It always strikes in a moment, and how can you trust something so sudden? After all these weeks or months or years of building, how can you believe that solitary second of disgust, the flash that tells you it’s over?
But it always happens that way. You’re walking together or sitting in a room or naked in bed, and you look to that face—that face you’ve adored a thousand times—and instead of the anticipated comfort, you feel a jolt of pure hatred. This is not your partner, your friend. This is a dolt, a ninny, a lunk.
You try to reject the thought, and at first you succeed. You pretend you never wanted to shove him away, far, far from you. You pretend you never questioned the brilliance of this person, this one you’ve chosen to love.
Of course, you can’t escape. No, no. You can’t escape.

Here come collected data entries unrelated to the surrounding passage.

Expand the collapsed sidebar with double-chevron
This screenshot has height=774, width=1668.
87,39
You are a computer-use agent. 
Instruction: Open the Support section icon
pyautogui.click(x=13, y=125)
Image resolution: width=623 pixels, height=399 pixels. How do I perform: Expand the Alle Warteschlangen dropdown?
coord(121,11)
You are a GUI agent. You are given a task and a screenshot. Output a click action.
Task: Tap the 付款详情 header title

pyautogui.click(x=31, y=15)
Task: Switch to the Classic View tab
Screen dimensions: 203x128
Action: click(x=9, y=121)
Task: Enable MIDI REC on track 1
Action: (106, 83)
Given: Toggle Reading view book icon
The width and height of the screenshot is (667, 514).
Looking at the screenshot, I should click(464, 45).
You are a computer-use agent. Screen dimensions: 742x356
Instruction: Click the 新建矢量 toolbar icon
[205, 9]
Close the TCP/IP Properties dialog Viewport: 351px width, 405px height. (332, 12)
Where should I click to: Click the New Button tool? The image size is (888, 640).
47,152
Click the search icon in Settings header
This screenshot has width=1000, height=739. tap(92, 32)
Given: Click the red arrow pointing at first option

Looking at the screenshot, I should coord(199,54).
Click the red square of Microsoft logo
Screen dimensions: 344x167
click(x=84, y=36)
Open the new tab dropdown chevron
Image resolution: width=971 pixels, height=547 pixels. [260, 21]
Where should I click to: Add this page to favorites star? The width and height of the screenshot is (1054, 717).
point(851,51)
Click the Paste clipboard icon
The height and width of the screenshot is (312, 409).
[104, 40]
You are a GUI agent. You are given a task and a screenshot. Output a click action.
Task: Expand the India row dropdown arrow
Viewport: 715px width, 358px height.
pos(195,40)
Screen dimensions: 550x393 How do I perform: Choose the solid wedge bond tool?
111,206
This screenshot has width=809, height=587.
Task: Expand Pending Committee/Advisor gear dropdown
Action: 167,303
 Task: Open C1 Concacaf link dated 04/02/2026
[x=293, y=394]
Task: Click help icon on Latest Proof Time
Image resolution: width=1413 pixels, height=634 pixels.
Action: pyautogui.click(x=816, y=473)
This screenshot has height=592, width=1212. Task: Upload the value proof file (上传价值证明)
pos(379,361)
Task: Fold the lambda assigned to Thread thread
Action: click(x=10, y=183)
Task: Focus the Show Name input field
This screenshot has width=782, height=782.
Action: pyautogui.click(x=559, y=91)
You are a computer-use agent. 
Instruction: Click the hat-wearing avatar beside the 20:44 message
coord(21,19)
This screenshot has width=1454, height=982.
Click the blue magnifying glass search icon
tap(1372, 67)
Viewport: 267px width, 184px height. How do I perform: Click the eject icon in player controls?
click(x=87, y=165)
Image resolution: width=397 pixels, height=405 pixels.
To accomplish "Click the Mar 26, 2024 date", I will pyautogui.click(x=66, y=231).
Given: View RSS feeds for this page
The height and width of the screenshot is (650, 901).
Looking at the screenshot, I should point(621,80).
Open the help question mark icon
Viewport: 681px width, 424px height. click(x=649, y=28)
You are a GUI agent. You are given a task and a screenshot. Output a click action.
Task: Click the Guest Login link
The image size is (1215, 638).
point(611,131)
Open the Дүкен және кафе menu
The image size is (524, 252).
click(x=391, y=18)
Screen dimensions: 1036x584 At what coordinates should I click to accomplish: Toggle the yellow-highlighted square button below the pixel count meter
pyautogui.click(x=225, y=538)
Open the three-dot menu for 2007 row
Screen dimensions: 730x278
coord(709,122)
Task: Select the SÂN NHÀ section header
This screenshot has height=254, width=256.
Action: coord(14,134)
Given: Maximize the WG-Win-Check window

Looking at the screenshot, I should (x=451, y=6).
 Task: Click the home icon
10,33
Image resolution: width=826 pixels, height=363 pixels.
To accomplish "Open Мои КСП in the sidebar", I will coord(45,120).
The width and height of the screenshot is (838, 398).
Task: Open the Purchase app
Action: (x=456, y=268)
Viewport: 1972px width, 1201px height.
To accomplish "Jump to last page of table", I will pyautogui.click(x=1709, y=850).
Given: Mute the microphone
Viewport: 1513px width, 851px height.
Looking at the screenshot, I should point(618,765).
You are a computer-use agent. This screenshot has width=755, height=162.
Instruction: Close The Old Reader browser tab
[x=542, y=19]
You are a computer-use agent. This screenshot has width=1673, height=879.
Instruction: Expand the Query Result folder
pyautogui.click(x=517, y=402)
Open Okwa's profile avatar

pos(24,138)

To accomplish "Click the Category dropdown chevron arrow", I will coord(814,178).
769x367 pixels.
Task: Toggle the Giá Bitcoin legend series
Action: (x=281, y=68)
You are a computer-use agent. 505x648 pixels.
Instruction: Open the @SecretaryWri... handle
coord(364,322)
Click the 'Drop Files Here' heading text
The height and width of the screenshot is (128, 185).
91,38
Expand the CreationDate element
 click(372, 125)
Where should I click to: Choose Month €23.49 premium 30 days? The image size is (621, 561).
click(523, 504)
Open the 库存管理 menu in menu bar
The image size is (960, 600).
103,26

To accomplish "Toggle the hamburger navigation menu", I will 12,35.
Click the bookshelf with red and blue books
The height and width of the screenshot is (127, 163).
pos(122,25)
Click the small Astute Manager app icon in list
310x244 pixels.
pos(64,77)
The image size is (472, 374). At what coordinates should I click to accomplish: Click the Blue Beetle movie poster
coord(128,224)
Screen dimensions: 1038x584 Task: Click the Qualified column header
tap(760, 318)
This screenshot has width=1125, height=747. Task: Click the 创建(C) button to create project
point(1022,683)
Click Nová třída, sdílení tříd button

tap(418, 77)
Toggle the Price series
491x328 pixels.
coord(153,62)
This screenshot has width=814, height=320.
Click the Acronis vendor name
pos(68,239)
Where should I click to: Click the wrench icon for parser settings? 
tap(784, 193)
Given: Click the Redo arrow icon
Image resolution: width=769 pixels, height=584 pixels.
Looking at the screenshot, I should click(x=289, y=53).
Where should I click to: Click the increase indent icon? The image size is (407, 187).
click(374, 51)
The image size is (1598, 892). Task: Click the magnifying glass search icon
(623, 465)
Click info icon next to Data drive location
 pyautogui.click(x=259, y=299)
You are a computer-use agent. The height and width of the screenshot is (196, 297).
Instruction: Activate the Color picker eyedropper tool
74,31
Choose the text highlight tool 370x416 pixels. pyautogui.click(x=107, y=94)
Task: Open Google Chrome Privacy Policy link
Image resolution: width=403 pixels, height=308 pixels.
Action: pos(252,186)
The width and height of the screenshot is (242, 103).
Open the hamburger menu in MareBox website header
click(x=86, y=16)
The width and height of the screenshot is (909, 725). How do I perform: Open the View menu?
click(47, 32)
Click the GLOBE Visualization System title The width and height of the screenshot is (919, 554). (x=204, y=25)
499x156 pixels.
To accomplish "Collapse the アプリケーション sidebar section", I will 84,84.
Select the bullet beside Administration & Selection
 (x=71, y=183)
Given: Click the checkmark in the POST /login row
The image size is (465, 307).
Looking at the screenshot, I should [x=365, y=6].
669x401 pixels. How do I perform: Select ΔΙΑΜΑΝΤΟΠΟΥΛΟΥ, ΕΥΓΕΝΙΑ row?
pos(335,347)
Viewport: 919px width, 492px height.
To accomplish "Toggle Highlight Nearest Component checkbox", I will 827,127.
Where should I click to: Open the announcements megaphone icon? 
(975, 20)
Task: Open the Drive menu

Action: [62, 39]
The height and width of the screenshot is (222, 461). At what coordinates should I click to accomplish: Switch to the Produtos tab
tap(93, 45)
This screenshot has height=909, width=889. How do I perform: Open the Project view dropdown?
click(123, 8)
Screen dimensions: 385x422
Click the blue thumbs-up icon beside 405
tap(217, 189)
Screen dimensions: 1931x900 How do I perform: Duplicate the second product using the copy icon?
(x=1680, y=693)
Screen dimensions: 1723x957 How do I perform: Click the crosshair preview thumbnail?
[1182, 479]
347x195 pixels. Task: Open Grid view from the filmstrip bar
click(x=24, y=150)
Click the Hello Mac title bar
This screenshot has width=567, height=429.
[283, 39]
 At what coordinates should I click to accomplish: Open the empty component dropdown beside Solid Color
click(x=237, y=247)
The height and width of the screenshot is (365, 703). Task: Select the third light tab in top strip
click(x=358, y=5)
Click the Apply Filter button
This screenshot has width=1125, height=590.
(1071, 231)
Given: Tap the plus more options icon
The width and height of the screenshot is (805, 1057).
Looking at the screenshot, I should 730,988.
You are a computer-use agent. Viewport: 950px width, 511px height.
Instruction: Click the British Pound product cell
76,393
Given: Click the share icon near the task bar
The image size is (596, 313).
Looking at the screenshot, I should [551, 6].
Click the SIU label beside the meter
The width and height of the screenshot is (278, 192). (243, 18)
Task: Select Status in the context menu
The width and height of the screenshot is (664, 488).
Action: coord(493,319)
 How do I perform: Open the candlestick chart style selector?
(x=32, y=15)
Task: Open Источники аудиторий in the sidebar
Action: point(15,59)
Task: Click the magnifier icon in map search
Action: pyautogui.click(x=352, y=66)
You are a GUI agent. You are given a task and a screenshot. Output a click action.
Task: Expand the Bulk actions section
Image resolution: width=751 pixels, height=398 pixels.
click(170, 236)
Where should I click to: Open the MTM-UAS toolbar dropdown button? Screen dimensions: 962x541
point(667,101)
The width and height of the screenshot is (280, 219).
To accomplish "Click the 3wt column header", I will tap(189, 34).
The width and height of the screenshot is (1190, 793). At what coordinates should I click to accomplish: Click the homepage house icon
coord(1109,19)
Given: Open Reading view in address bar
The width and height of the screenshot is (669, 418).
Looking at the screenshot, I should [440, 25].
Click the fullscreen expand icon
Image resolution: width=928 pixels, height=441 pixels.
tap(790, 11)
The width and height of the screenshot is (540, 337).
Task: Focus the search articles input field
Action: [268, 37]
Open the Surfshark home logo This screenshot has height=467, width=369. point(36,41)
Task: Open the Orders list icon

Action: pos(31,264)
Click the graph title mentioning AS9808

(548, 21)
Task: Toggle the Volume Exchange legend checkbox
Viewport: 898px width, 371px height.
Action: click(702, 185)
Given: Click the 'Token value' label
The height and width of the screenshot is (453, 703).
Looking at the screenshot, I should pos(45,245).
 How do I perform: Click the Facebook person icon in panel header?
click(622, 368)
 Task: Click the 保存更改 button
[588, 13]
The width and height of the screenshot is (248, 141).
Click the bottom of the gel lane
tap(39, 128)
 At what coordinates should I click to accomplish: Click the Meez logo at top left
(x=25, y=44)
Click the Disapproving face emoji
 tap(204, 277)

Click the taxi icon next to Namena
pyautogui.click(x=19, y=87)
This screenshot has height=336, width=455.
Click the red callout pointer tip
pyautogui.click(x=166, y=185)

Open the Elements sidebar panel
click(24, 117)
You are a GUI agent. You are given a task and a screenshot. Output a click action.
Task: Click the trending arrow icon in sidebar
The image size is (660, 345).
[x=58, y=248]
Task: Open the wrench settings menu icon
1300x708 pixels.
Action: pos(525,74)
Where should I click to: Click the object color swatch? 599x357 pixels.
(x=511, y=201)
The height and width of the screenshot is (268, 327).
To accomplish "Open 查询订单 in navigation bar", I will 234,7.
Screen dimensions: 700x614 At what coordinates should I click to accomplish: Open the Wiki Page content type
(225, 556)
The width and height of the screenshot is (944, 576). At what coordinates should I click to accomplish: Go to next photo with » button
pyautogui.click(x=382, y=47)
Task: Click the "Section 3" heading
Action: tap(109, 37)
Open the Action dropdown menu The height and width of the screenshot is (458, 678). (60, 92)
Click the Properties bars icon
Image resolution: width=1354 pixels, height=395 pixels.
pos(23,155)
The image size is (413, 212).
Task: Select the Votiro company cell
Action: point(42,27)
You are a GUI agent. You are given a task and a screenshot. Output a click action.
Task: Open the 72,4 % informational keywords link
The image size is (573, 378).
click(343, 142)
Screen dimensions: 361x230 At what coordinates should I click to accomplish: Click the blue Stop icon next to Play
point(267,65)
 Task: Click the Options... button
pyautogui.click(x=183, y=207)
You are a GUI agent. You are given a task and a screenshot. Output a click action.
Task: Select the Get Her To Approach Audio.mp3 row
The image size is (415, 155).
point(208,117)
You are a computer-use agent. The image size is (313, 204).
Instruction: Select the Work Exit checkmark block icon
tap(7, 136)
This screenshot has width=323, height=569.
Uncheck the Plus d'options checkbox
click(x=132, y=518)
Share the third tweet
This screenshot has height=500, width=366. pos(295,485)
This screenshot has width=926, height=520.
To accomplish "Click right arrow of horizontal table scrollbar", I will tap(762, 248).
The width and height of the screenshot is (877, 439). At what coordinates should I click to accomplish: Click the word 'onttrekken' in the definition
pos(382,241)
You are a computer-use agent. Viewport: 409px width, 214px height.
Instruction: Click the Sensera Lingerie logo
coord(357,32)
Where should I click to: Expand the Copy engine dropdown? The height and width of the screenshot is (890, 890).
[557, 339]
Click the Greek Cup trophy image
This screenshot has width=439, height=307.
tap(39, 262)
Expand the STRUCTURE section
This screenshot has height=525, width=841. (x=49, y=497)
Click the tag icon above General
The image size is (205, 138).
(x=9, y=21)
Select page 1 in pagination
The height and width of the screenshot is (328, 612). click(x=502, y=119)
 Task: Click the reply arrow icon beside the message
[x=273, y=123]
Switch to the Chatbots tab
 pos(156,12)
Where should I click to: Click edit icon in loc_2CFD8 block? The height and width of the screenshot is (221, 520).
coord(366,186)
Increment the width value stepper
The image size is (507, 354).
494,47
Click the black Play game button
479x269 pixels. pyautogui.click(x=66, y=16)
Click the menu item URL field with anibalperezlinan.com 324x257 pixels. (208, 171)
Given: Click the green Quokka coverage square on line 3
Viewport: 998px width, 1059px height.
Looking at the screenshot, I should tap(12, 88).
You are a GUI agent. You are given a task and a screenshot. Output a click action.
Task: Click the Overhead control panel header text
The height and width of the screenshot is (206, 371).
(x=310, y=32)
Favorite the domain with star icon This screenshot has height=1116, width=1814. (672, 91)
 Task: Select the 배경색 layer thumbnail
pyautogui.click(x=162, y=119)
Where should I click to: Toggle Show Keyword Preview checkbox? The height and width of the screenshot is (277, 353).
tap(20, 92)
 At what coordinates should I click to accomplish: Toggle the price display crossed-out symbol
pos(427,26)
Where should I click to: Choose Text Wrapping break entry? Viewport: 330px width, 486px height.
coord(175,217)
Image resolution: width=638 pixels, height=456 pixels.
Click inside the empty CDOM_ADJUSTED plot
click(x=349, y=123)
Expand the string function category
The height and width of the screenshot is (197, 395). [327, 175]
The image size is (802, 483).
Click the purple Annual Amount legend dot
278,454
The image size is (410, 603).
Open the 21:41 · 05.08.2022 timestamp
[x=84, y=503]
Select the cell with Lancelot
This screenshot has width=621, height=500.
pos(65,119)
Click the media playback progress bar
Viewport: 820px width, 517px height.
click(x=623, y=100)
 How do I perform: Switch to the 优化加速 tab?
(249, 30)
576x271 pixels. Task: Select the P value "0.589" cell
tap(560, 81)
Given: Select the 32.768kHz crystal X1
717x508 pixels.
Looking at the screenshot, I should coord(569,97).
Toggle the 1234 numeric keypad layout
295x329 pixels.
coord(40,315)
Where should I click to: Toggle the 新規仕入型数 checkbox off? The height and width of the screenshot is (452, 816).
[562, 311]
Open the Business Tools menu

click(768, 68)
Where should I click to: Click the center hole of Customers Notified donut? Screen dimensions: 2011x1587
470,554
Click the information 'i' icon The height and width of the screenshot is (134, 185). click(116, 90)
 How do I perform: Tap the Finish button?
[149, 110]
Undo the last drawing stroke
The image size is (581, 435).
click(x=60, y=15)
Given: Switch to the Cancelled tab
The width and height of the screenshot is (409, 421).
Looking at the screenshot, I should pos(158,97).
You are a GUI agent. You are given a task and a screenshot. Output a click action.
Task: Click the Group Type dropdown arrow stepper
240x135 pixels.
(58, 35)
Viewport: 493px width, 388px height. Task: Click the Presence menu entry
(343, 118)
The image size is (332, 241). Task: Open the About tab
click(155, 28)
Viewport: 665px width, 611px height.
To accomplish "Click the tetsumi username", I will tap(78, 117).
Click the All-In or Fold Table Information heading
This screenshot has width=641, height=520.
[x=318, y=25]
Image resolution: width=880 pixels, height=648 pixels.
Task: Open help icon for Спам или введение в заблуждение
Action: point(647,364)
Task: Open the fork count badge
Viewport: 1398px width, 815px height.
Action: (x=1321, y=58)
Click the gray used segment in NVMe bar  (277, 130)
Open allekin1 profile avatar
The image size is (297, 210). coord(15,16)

Dread creeps into your spine as you imagine his fingers—those once-beloved fingers—inching across your skin. You shy from his lips, and you shudder beneath him as he heaves over you. His sweat drips into your eyes, and his toenails scrape your skin. You retreat further and further from the wheezing, sneezing, snoring mass you once pulled close, close, ever closer. You cannot love him. You can’t even look at him.
You run from your hatred, but it catches you. It overcomes and consumes. Again, again, that moment, that one fleeting flash, his iridescent skin in the pale blue light, is the end of everything. It always happens this way.
And you ask yourself, this time, is it worth the fight?